🤖 AI Summary
CASSI-based hyperspectral image (HSI) reconstruction faces two fundamental challenges: spatial-spectral information entanglement and illumination dependence, leading to ill-posed recovery and illumination-sensitive reflectance estimation. To address these, this work proposes a novel chroma-luma decomposition framework—the first to introduce this principle into compressive spectral reconstruction—disentangling the HSI into a smooth luma component and a detail-rich chroma cube for illumination-robust reflectance estimation. Leveraging a dual-camera CASSI architecture, we design an unrolled hybrid spatio-temporal Transformer network that jointly models chroma sparsity and degradation characteristics. We further incorporate a degradation-aware module and a spatially adaptive noise estimation mechanism to accurately characterize anisotropic measurement noise. Extensive experiments on both synthetic and real-world datasets demonstrate significant improvements in spectral fidelity and chroma consistency, consistently outperforming state-of-the-art methods across all quantitative and qualitative metrics.
📝 Abstract
In coded aperture snapshot spectral imaging (CASSI), the captured measurement entangles spatial and spectral information, posing a severely ill-posed inverse problem for hyperspectral images (HSIs) reconstruction.
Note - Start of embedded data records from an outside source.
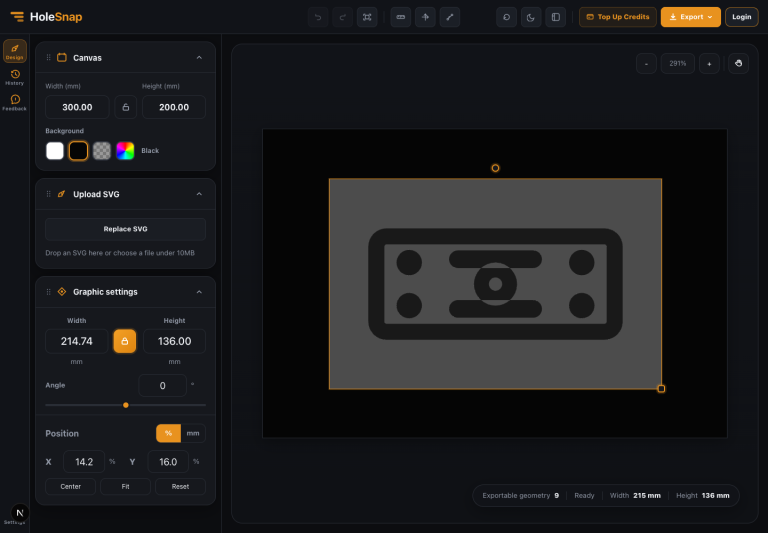Image resolution: width=768 pixels, height=533 pixels.
Task: Collapse the Upload SVG panel
Action: (199, 194)
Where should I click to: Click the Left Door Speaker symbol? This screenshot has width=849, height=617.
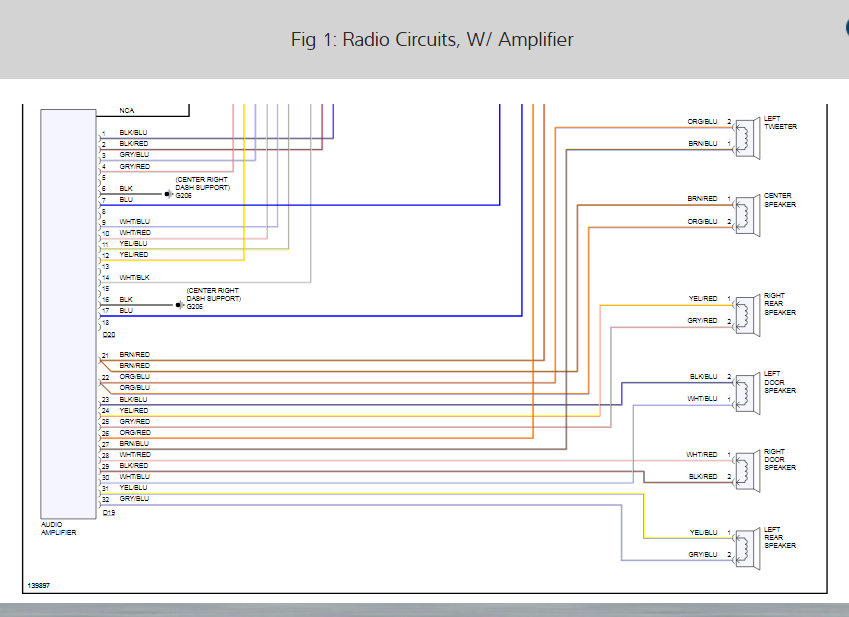pos(747,394)
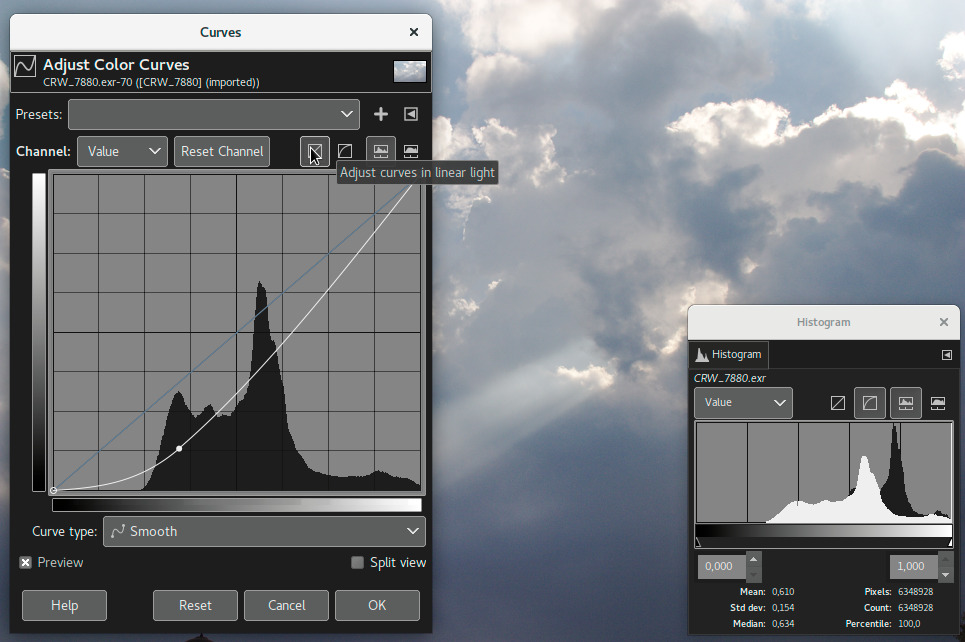
Task: Click the Reset Channel button
Action: (221, 151)
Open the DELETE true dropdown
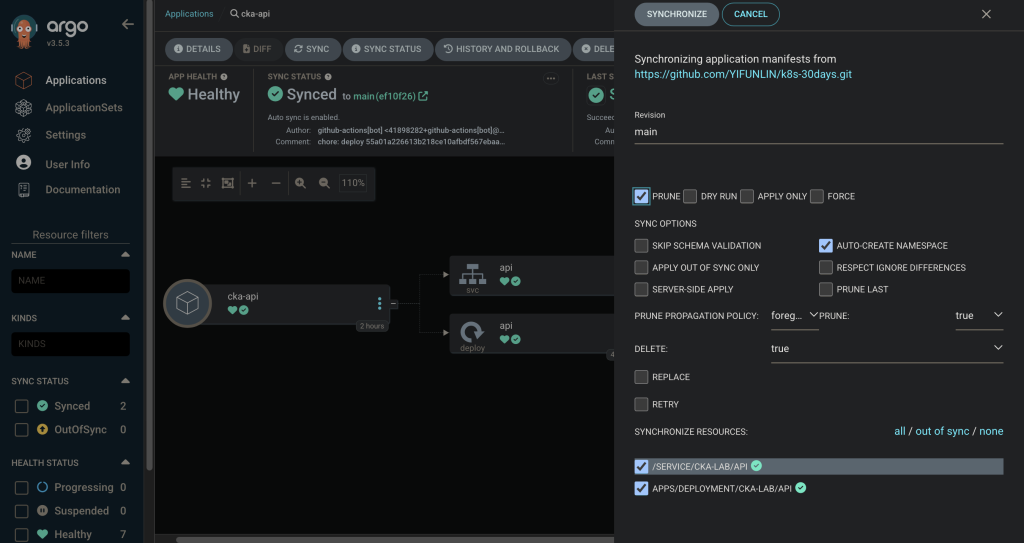This screenshot has height=543, width=1024. click(x=887, y=349)
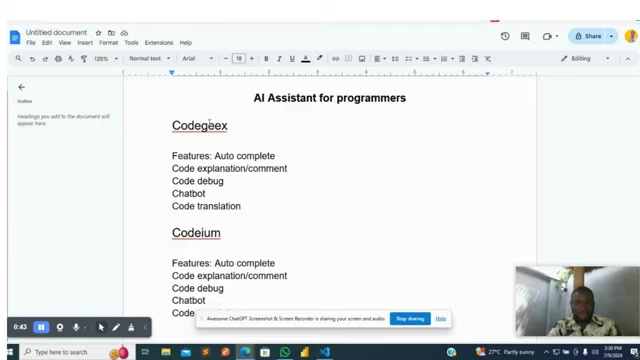640x360 pixels.
Task: Open the Format menu
Action: click(108, 42)
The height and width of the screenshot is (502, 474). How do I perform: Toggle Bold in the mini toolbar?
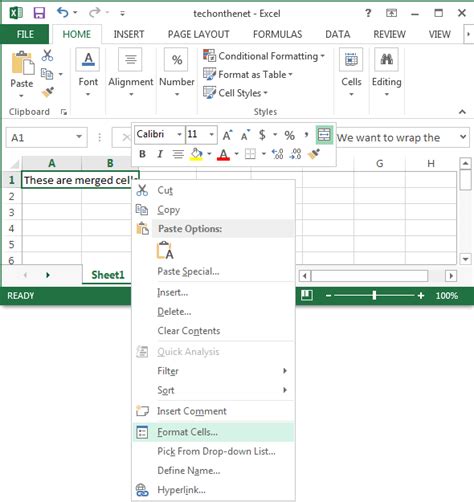142,154
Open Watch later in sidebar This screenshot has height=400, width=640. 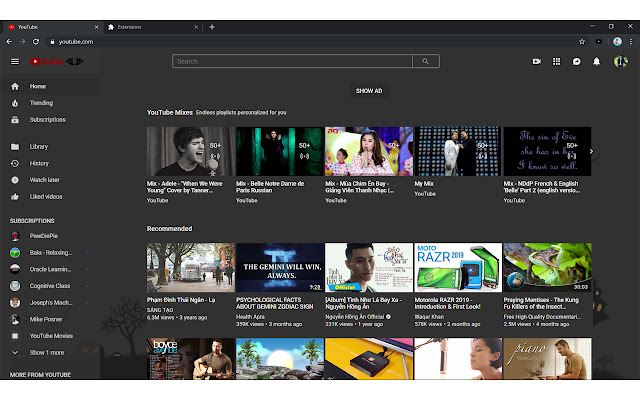click(x=44, y=180)
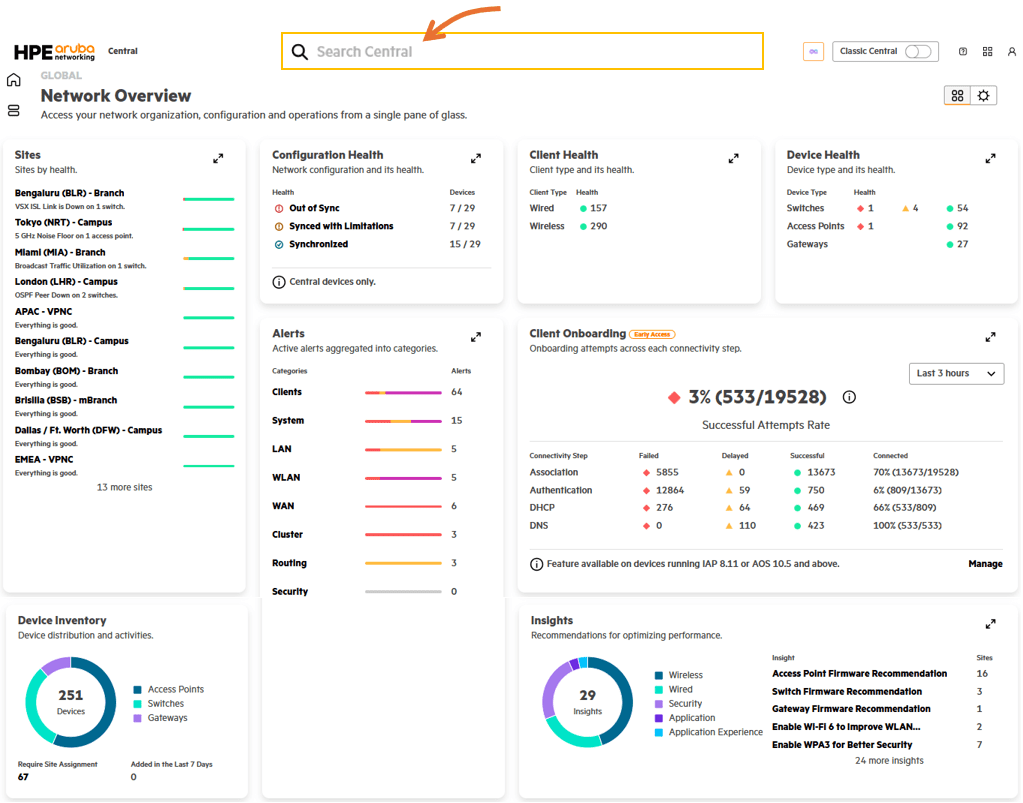Click the stacked devices icon below Home
The image size is (1023, 803).
(14, 110)
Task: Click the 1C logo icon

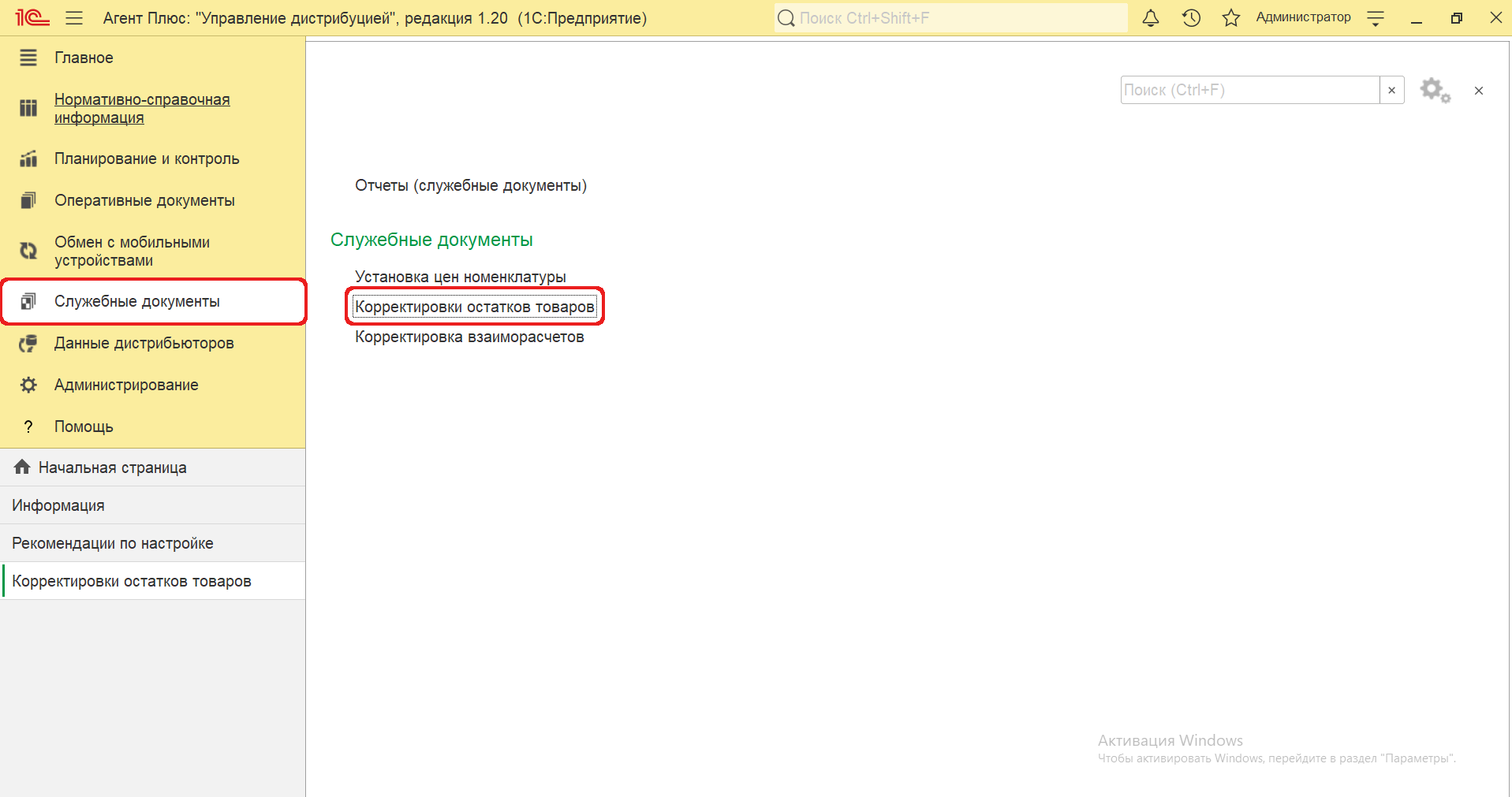Action: 32,17
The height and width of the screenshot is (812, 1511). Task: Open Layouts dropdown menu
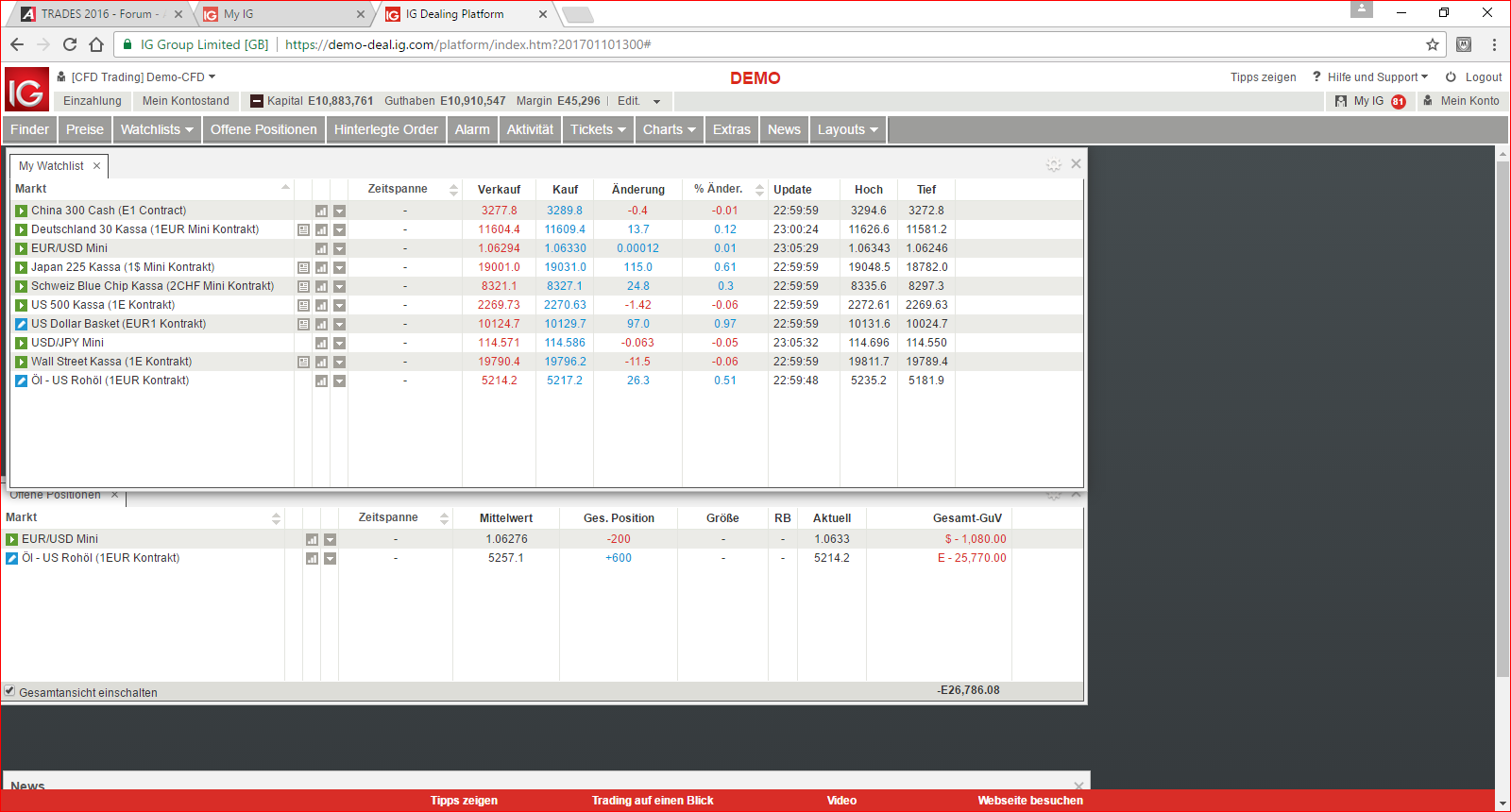848,129
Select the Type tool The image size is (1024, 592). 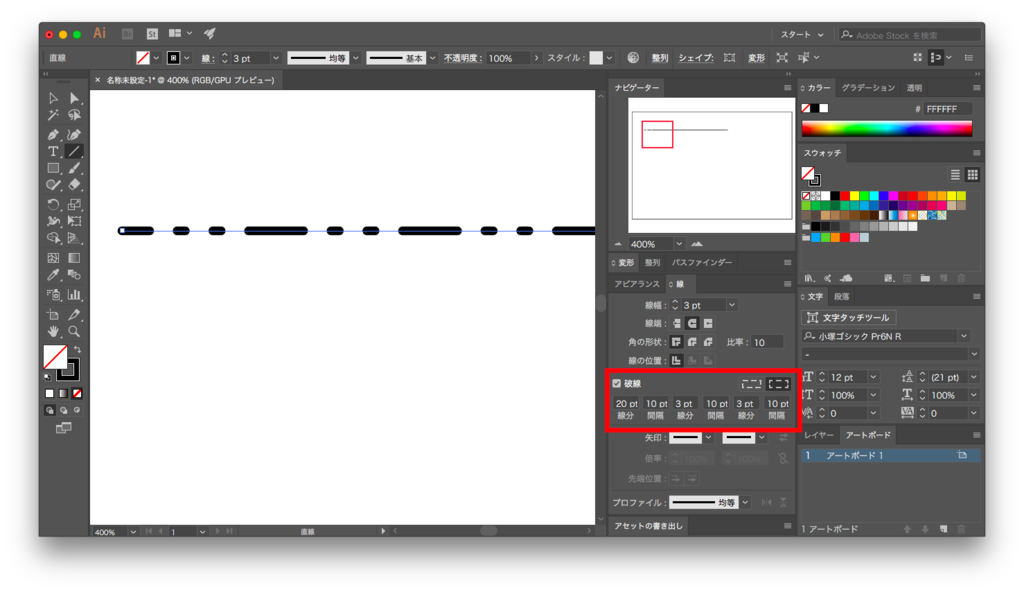[x=54, y=150]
Moreover, the captured radiance inherently depends on scene illumination, making it difficult to recover the intrinsic spectral reflectance that remains invariant to lighting conditions. To address these challenges, we propose a chromaticity-intensity decomposition framework, which disentangles an HSI into a spatially smooth intensity map and a spectrally variant chromaticity cube. The chromaticity encodes lighting-invariant reflectance, enriched with high-frequency spatial details and local spectral sparsity. Building on this decomposition, we develop CIDNet, a Chromaticity-Intensity Decomposition unfolding network within a dual-camera CASSI system. CIDNet integrates a hybrid spatial-spectral Transformer tailored to reconstruct fine-grained and sparse spectral chromaticity and a degradation-aware, spatially-adaptive noise estimation module that captures anisotropic noise across iterative stages. Extensive experiments on both synthetic and real-world CASSI datasets demonstrate that our method achieves superior performance in both spectral and chromaticity fidelity. Code and models will be publicly available.